Just because God knows the end from the beginning, who will be saved and who will not, does not mean that calling sinners to repent is no longer relevant. You may have noticed that there are very few people calling sinners to repent and be forgiven in the name of Jesus. This is partly due to the effect that ‘no free will predestination’ has on Christianity.
Have you ever wondered why few Ph.D.’s ever question whether there is any such thing as ‘transgenderism?” Why is there such limited resistance to the social construct of ‘gay marriage?’ If an intellectual ever came out and denied that either of these concepts even exist, he would certainly be in the extreme minority. He would also lose his reputation as ‘an intellectual.’
Losing one’s status as an ‘intellectual’ is a fate worse than death.
Those who proclaim the Gospel as Christ intended are likely to be labeled as ‘right wing extremists’ by the heathen and our intellectual class. We are the ‘low brow’ Christians who get scoffed at when we fail to evolve with society. Our ‘moralizing’ is beneath them. If that is not a reason that the church is in desperate need of persecution, nothing is.

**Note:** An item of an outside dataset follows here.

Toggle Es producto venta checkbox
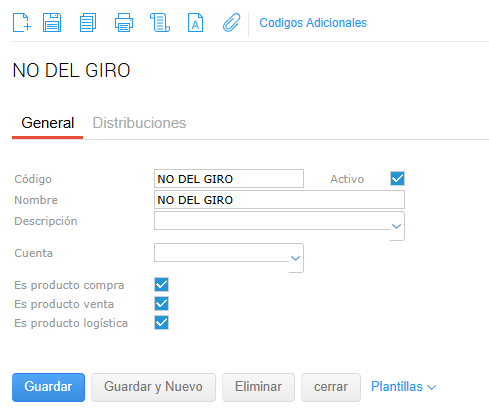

The question that we need to consider is will history repeat itself? The Great Persecution in the early fourth century was instigated by one powerful man. His name was Galerius and he was punished for his evil by God, but not until he caused great suffering among the faithful over a ten year period.
It is possible that history is about to repeat itself and we are on the cusp of another great persecution. We in America will not be protected by the First Amendment to the U.S. Constitution because the people currently enforcing it are Godless, lawless and evil.

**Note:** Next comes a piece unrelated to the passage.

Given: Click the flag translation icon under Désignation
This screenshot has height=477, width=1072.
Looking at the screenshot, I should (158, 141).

Therefore, let us remember Paul’s charge to Timothy:
10 You, however, have followed my teaching, my conduct, my aim in life, my faith, my patience, my love, my steadfastness, 11 my persecutions and sufferings that happened to me at Antioch, at Iconium, and at Lystra—which persecutions I endured; yet from them all the Lord rescued me.
12 Indeed, all who desire to live a godly life in Christ Jesus will be persecuted, 13 while evil people and impostors will go on from bad to worse, deceiving and being deceived.
14 But as for you, continue in what you have learned and have firmly believed, knowing from whom you learned it 15 and how from childhood you have been acquainted with the sacred writings, which are able to make you wise for salvation through faith in Christ Jesus.
16 All Scripture is breathed out by God and profitable for teaching, for reproof, for correction, and for training in righteousness, 17 that the man of God may be complete, equipped for every good work (II Timothy 3:10-17).